[OBJECTIVE A]
From the tax-return errors text, extract the passage from "Here are common" to "Social Security cards." word for word.

To ensure they meet their tax obligations, taxpayers should file accurate tax returns. If a taxpayer makes an error on their tax return, it will likely take longer to process and could delay a refund. Taxpayers can avoid many common errors by filing electronically, the most accurate way to file a tax return. All taxpayers can use IRS Free File.

Here are common errors to avoid when preparing a tax return:

  • Missing or inaccurate Social Security Numbers. Be sure to enter each SSN on a tax return exactly as printed on the Social Security card.
  • Misspelled names. Spell all names listed on a tax return exactly as listed on the taxpayers’ Social Security cards.
  • Filing status.  Some taxpayers claim the wrong filing status, such as Head of Household instead of Single. The Interactive Tax Assistant on IRS.gov can help taxpayers choose the correct status. E-file software also helps prevent mistakes.
  • Math mistakes.  Math errors are common, ranging from simple addition and subtraction to more complex items. Figuring the taxable portion of a pension, IRA distribution or Social Security benefits is more difficult and results in more errors. Taxpayers should always double check their math. Better yet, tax preparation software does it automatically.
  • Figuring credits or deductions. Taxpayers can make mistakes figuring their Earned Income Tax Credit, Child and Dependent Care Credit, the standard deduction and other items. Follow the instructions carefully. For example, a taxpayer who’s 65 or older, or blind, should claim the correct, higher standard deduction, if not itemizing. The IRS Interactive Tax Assistant can help determine if a taxpayer is eligible for tax credits or deductions.
  • Incorrect bank account numbers. Taxpayers who are due a refund should choose direct deposit for ease and convenience, but the IRS cautions taxpayers to use the right routing and account numbers on the tax return.

[RECORDS FOR PROCESSING]
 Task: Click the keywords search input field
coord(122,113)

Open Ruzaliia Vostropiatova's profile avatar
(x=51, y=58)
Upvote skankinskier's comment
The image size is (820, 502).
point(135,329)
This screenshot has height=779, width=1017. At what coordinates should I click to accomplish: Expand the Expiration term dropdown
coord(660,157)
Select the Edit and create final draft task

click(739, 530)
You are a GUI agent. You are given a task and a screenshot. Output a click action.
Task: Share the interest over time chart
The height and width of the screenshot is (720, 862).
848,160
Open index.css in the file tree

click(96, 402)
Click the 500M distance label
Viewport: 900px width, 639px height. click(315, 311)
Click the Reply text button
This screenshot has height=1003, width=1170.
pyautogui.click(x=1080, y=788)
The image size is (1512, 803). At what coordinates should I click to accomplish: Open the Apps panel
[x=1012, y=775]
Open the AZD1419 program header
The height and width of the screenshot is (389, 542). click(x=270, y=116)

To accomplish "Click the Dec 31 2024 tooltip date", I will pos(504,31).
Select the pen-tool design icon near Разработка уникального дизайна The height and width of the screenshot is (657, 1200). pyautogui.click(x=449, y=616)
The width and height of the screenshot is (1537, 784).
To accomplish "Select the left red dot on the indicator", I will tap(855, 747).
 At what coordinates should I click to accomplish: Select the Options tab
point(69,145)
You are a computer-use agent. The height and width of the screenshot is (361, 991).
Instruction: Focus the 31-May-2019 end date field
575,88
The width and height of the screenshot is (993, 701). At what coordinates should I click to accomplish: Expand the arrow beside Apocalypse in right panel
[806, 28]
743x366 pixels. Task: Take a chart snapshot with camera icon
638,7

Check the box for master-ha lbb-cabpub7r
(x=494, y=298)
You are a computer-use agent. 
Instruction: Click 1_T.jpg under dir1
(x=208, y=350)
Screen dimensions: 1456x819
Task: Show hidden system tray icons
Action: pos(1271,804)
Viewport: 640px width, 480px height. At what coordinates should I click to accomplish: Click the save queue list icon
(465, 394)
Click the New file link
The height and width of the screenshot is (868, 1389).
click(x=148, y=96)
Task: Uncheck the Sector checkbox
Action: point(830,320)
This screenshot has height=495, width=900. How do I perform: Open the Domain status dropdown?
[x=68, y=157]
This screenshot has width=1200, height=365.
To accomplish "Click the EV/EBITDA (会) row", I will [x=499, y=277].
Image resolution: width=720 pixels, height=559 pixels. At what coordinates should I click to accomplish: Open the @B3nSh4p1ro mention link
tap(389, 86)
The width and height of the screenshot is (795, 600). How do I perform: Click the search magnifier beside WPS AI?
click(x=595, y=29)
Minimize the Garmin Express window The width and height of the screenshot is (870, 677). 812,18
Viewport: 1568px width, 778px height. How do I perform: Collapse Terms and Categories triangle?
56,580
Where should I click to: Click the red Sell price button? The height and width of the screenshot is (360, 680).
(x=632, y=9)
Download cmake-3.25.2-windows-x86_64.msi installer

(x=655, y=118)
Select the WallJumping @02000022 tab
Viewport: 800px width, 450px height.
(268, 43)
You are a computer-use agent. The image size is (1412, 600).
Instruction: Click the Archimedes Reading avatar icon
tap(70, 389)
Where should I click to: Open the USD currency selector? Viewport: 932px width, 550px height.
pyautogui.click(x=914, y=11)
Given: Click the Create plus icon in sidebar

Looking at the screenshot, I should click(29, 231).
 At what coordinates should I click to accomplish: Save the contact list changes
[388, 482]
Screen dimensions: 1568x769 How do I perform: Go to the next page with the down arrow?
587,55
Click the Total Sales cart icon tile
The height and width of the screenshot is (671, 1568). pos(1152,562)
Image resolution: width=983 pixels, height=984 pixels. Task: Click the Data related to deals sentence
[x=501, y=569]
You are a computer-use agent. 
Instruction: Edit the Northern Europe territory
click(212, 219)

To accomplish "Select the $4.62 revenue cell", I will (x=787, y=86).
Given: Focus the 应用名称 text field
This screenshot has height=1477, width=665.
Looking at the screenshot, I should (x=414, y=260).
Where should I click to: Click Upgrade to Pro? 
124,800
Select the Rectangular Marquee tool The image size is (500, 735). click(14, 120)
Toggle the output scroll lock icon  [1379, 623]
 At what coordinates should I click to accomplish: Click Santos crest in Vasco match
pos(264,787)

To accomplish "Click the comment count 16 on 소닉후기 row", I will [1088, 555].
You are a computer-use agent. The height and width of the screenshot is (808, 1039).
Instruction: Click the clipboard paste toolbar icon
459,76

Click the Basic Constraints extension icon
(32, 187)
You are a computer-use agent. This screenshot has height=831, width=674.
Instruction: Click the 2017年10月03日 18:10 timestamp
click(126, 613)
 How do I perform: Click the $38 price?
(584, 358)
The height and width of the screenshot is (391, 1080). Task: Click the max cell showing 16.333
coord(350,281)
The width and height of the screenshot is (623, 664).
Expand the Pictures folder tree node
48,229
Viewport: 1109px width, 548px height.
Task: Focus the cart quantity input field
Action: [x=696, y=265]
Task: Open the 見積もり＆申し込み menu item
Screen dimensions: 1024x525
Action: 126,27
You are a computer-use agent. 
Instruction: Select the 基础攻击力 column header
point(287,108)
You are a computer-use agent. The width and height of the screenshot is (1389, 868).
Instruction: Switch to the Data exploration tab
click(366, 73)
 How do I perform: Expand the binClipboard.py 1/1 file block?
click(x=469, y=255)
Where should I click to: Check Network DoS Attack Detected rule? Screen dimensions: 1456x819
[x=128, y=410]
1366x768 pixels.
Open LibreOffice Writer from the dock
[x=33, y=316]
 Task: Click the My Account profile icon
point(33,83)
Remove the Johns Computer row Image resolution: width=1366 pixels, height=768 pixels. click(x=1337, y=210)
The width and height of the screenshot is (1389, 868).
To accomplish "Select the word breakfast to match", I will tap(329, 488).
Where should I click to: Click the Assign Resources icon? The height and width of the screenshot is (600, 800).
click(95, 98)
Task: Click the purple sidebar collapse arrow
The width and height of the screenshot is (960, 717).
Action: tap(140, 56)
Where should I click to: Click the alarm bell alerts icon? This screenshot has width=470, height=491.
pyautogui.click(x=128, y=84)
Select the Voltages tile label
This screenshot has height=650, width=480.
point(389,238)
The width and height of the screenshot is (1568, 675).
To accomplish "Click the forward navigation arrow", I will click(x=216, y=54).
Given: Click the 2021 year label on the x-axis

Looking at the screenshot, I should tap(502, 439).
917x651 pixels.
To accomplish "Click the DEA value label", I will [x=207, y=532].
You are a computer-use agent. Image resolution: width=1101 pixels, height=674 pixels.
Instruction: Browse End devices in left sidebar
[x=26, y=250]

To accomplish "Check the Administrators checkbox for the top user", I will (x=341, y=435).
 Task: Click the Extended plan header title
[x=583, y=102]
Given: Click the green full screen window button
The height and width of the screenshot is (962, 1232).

[OBJECTIVE B]
Rewrite the rows from the line with "The width and height of the screenshot is (1568, 675)." through the last of the rows. Change "sidebar" to "side panel" and keep everything else as it is.

[COMPLETE ANSWER A]
Here are common errors to avoid when preparing a tax return:

  • Missing or inaccurate Social Security Numbers. Be sure to enter each SSN on a tax return exactly as printed on the Social Security card.
  • Misspelled names. Spell all names listed on a tax return exactly as listed on the taxpayers’ Social Security cards.

[COMPLETE ANSWER B]
The width and height of the screenshot is (1568, 675).
To accomplish "Click the forward navigation arrow", I will click(x=216, y=54).
Given: Click the 2021 year label on the x-axis

Looking at the screenshot, I should tap(502, 439).
917x651 pixels.
To accomplish "Click the DEA value label", I will [x=207, y=532].
You are a computer-use agent. Image resolution: width=1101 pixels, height=674 pixels.
Instruction: Browse End devices in left side panel
[x=26, y=250]

To accomplish "Check the Administrators checkbox for the top user", I will (x=341, y=435).
 Task: Click the Extended plan header title
[x=583, y=102]
Given: Click the green full screen window button
The height and width of the screenshot is (962, 1232).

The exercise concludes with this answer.